SCJN, el legado

El tiempo de la actual integración del pleno de la Suprema Corte de Justicia de la Nación (SCJN) está por llegar a su fin. A partir del 1 de septiembre, ocuparán las sillas del máximo tribunal quienes resultaron ganadores en la inédita elección de ministras y ministros en México.

Un hecho histórico, sí, pero también profundamente inquietante.
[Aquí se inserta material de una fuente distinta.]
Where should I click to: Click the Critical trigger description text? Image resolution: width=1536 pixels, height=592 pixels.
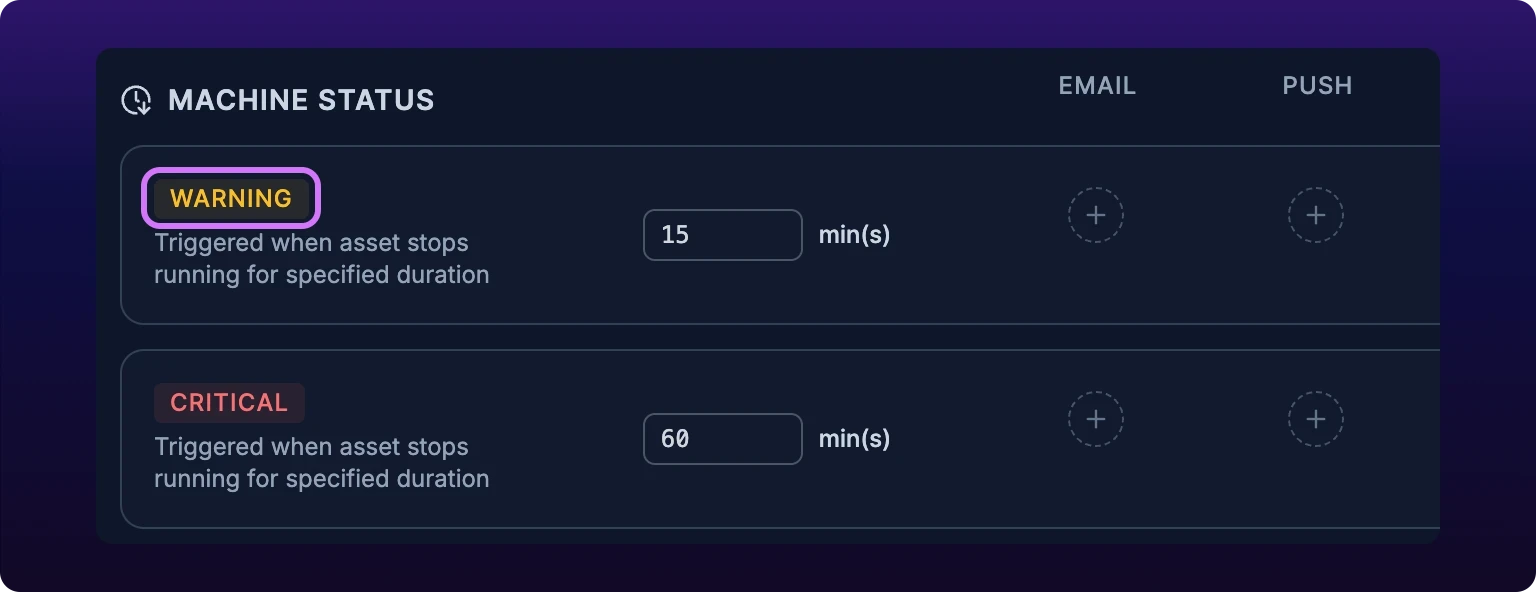(x=322, y=463)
Porque lo que está en juego no es sólo un cambio de nombres, sino la continuidad de una visión de justicia basada en la dignidad, la igualdad y los derechos humanos.
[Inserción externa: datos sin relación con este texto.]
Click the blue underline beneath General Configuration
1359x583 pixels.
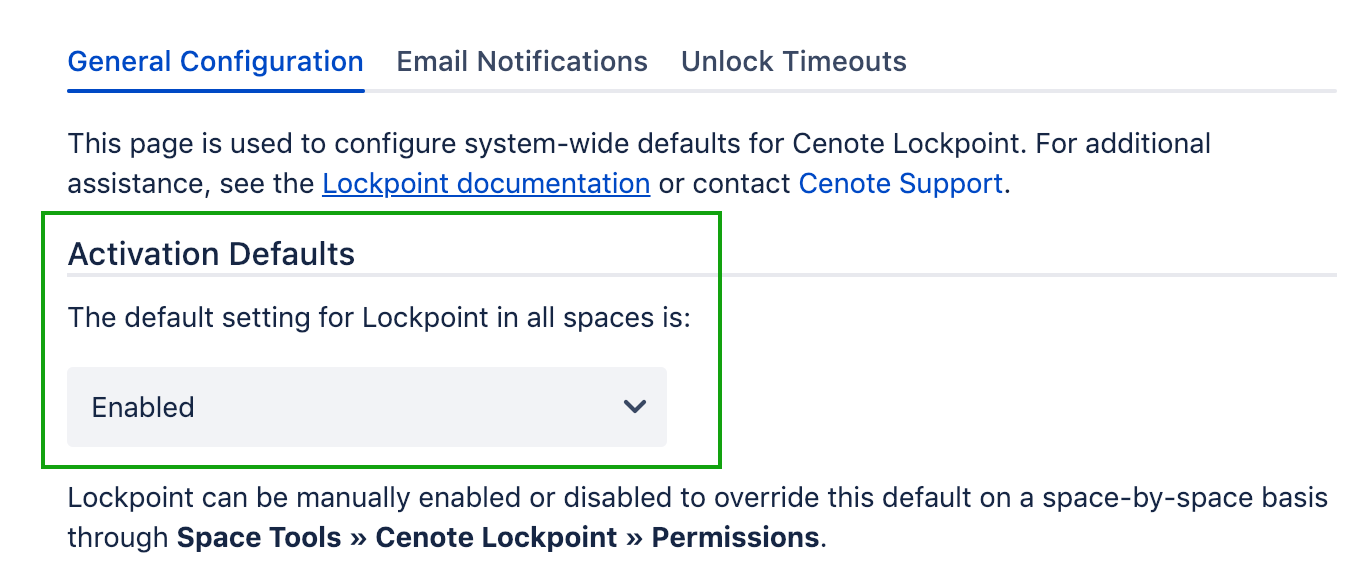coord(215,91)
Durante 30 años, la Corte construyó un legado basado en sentencias paradigmáticas que enfrentaron el machismo, la discriminación, el abuso de poder y la desigualdad.

Los nombres de Juan Silva Meza, José Ramón Cossío, el propio Arturo Zaldívar Lelo de Larrea (antes de perder el piso y la brújula) y, más recientemente, Javier Laynez y Juan Luis González Alcántara fueron parte de una Suprema Corte garantista que declaró inconstitucional la penalización del aborto en todo el país, ordenó reconocer el matrimonio igualitario, frenó intentos de militarización descontrolada, protegió el derecho de las mujeres a una vida libre de violencia y limitó el uso excesivo del poder punitivo del Estado.

No fue una Corte perfecta, pero sí una que entendió el papel de la justicia como garante de derechos, y no como simple prolongación del poder político.

Todo eso está en riesgo. Las elecciones del 1 de junio pasado, en las que por primera vez se eligieron por voto directo a nuevos ministros y ministras de la SCJN, estuvieron marcadas por un preocupante cúmulo de irregularidades. En lugar de una fiesta democrática, tuvimos una contienda desigual y desaseada.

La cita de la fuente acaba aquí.